La poesía, el magma incandescente en sus primeros años como poeta, por un lado influido por la despótica belleza de la obra de su padre, y por otro lado mimetizado con el trance ensoñatorio del mandragorismo, lo llevó a publicar dos libros, “Canto profético al Primer Mundo” 1944 y “El orden visible” 1956, aunque según Lihn, ya en “El orden invisible”, intentó aplicar un anti método surrealista, culpable de la disipación de muchas riquezas poéticas, que lo alejaron de su vena más pura.

“La muerte huye despavorida a través de tus pestañas
Que saben ir de noche en noche
Cuando la eternidad las hará caer
Sobre playas de fuego (…)” 7 (orden visible)



Retorno (Pavana…)

“A causa de la noche son más bellas las islas
Los árboles más azules porque así lo ordena el mar
[a las lámparas de coral
Y ellas no desean oponerse a lo que desea el arco iris
Cuando los peces mueven sus colas para decir basta
[ a las disidencias
Y los pájaros ponen sus huevos entre los vidrios y
[ alambres llenos de escarcha
Un bello animal de oro diseñado por la tiza de los
[algodones
Aparece de pronto al medio de las pizarras del jardín (…)” 9

“En la poesía de de Rokha puede rastrearse a lo vivo la presencia intermitente de un furor verbal genuino y de una especie de infalible sentido de unión libre de las palabras” (7)

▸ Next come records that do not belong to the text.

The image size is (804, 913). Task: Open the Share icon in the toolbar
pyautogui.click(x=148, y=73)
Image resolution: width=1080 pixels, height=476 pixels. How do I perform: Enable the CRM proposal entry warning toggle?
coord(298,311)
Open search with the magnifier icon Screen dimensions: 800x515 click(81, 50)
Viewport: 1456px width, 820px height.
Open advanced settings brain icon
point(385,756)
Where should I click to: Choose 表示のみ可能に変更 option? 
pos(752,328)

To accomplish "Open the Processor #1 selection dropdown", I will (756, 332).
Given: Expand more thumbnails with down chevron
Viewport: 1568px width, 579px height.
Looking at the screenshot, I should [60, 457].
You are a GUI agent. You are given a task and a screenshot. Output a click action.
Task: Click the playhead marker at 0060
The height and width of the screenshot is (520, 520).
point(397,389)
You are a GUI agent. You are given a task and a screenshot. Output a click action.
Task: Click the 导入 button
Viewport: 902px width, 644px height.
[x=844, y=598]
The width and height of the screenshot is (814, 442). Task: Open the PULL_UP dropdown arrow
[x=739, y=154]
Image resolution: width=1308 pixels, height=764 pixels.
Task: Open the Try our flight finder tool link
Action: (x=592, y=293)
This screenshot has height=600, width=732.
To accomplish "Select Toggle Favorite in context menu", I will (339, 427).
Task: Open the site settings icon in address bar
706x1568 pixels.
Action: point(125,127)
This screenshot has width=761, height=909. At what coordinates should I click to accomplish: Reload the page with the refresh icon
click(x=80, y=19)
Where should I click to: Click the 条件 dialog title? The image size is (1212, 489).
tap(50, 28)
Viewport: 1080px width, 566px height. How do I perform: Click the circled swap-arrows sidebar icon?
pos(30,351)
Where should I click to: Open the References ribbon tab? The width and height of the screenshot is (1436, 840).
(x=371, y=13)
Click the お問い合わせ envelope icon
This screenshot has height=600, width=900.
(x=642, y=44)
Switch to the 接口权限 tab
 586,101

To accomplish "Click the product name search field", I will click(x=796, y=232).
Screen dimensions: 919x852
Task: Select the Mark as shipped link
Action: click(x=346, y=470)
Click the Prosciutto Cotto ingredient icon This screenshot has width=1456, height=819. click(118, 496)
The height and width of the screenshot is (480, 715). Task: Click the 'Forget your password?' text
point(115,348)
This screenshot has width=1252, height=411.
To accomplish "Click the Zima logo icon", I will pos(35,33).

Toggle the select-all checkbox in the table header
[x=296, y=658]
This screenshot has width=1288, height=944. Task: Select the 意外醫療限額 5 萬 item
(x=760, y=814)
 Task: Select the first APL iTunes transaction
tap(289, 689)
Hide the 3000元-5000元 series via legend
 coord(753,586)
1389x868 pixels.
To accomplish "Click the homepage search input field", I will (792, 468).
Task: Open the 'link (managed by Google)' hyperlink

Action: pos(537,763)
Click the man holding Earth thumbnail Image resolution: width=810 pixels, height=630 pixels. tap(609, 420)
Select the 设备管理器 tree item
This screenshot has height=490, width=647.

Cuadro de verano (Pavana…)

I

“Los gallos son soles de la tarde
Que salen al verano y ellos todos cantan
Cuando sus plumas rojas ya de sangre
Se vuelven a sí mismas se van pero se quedan
Sobre un alto granero que les da la acogida
A esas plumas de gallos embriagadas de vino
En la tarde que muele y muele su molino
Los ojos de los gallos se ruedan a la hierba
Y los techos hilachan un cielo de cenizas
Mientras otras escarchas golpean los alambres de
[Vidrio

Una lluvia de pastos invade los graneros
Un tren rojo pasa sobre el puente
Se va a la eternidad con sus ojos de Búho
El paisaje dibuja luciérnagas de frio
En las verdes acequias que suben al molino
Ellas vienen de a poco otras veces se atrasan
En los rubios tapices del trigo y sus escalas
Porque el rio las llama con sus lenguas de mármol
Y grises piedras blancas grises tablas muy blancas
Le dan sostén al día que se mueve en su rueda
Pero se van las piedras las tablas y los días

II

Los gallos de la tarde son mis sueños verduras
Que vuelan al verano y se queman sus plumas
Ellas sus rojas plumas que se queman al sol
Mientras el cielo cae a hachazos bajo el viento
También unas encinas que reclamar ser libres
Y se ovillan las nubes prisioneras alambres…
Que enjaulan una diurna eternidad columnas
O trigos que se incendian en tapices de nieves
O pájaros que escriben un número en la arena
Este número gótico de áureas esencias”

Este extracto del poema “Cuadro de verano” perteneciente al libro “Pavana del gallo y el arlequín” 1967 (segunda edición 2002), es uno de los poemas más elogiados por la crítica, según el crítico Ignacio Valente(8), el mejor del libro “(…) extraordinario poema que tiene la fluidez del sueño y al mismo tiempo el aplomo de una realísima experiencia (…)(9)”, es quizás el poema donde mejor concentra la turbulenta imaginería encantada, sujeta a un conjunto de imágenes tomadas como al azar; tocadas por misteriosas cuerdas mágicas, invocadas por el poder infantil de fantasear en una libertad creativa, tanto inocente como vidente. Alcanzando particularmente en el poema e intermitentemente en el libro, una visible unidad totalizadora – apenas distinguible antes -, hilada por símbolo-objetos; el gallo, el pez, el vino, el pan, el tren, y por la esencia trágica y atormentada de mundos paradisíacos, láricos(10), sobrenaturales.


V

(…) “Y lloran las abejas en sus jaulas de hilo
se demoran los gatos en la siesta de estío
Ahora ésta la tarde son los gallos de enero
Que juegan a los dados su roja eternidad
Ahora ya la tarde son diez gallos no más
Que bailan sobre un fuego en vértice tenaz
Los gallos degollados multiplican la esfera
Los gallos, ¡ah!, gallos su terrible coral”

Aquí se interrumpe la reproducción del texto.